Top forex signals that you can use
Long/buy signals
The entry/buy signals for forex trading indicate the ideal time to enter the market or place a long/buy order for a currency pair. When the value of a currency pair rises, the trading signal provides traders with a price level at which that currency pair is worth buying over the others in the market. Trading forex signals indicate a buy signal when the analysts believe that the currency pair prices will increase in the future, and a strong buy signal is provided when analysts expect the currency pair to outperform the market dramatically.
Short/sell signals
The exit/sell signal indicates the ideal time to exit the market or place a short/sell order for a currency pair. When the value of a currency pair falls, the trading signal provides traders with a price level at which that currency pair is worth selling over the other in the market. Trading signals indicate a sell signal when the analysts believe that the currency is performing poorly and will continue falling, and a strong sell signal is provided when analysts expect the currency pair to take a dramatic downturn.
Momentum signals
Economic shifts and the market momentum that follows affect every financial market, including the forex market. A forex momentum refers to a sharp short-term incline or decline in the currency pair’s exchange rate. Momentum signals provide traders with an indication of the market’s trend and help traders place orders accordingly.
These signals are derived from a currency’s buying strength, which means that if the demand for a currency is high in the market (strong strength), it indicates an uptrend momentum, and if the demand is low (weak strength), it indicates a downtrend momentum.
Volume signals
Trading volumes refer to the total quantity of a currency pair being traded in the forex market. When a currency pair is pulled heavily in one direction, it creates a volume-based signal. Volume signals do not directly provide an exit or entry trigger but help you analyze the overall market’s direction, based on which you can place your trading order. When there is an increasing volume signal, it is a bullish indication, and when there is a declining volume signal, it is a bearish indication.
Should I use forex signals in trading?
Yes, you can use forex signals in trading if you choose a reliable trading signal provider. All profits you gain after applying a trading signal are yours, but all the losses incurred are also to be borne by you, individually. Forex signal providers do not take responsibility for your losses; hence, it is an inherent risk.
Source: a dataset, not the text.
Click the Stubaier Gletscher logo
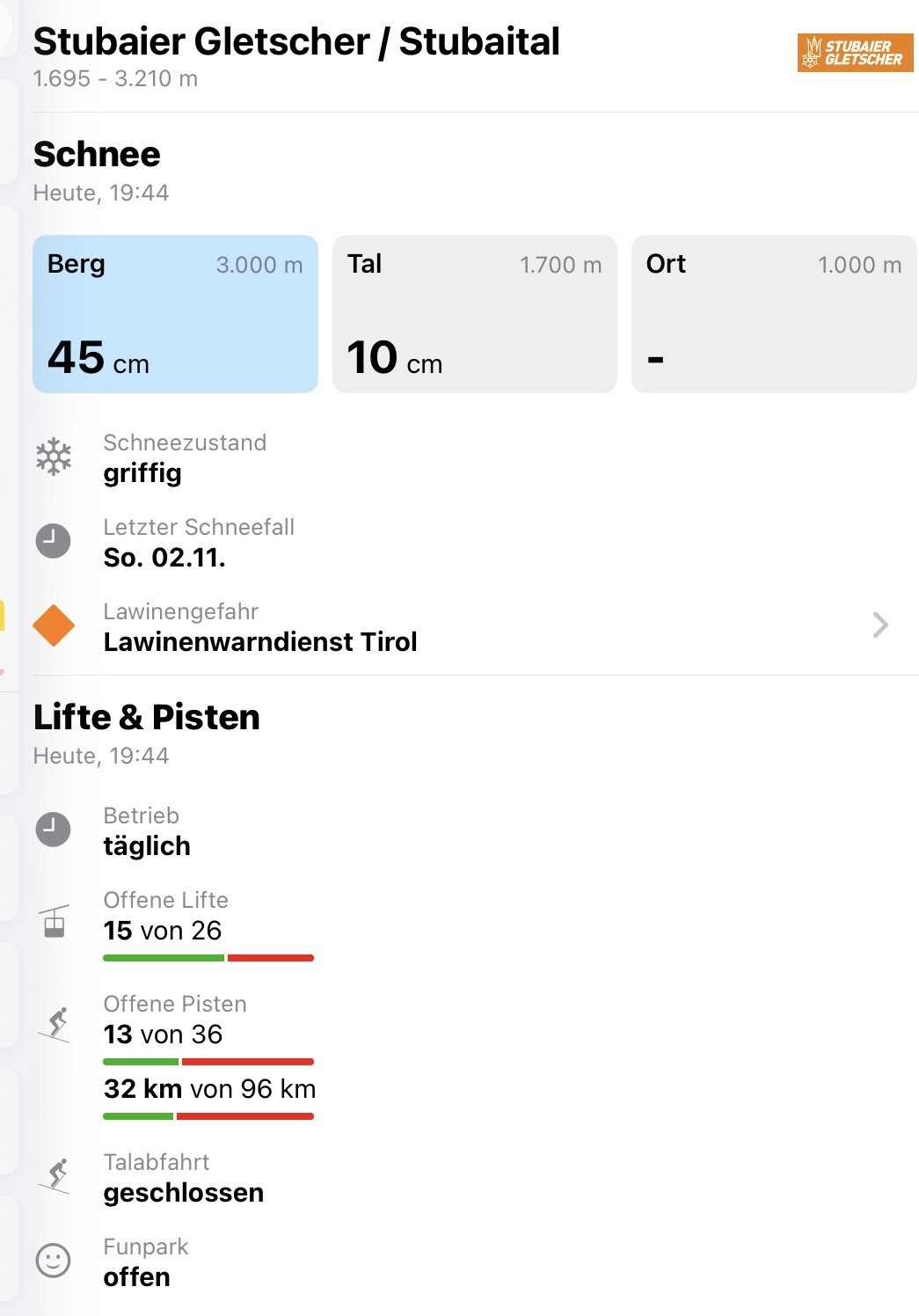919x1316 pixels. coord(855,53)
However, if you analyze the market yourself as well and do not just blindly trust the forex signal providers, you can place successful orders. It is recommended to backtest the accuracy of the signals provided by the trading signal providers before you actually start trading and check their performance results.
Final words
If you believe that the trading signal providers are able to provide legitimate signals, you can move forward and trade according to their signals. If you ever feel that the signal provider is not able to monitor the markets properly and have started providing false signals, it is recommended that you stop trading according to their signals for some time and look for an alternative.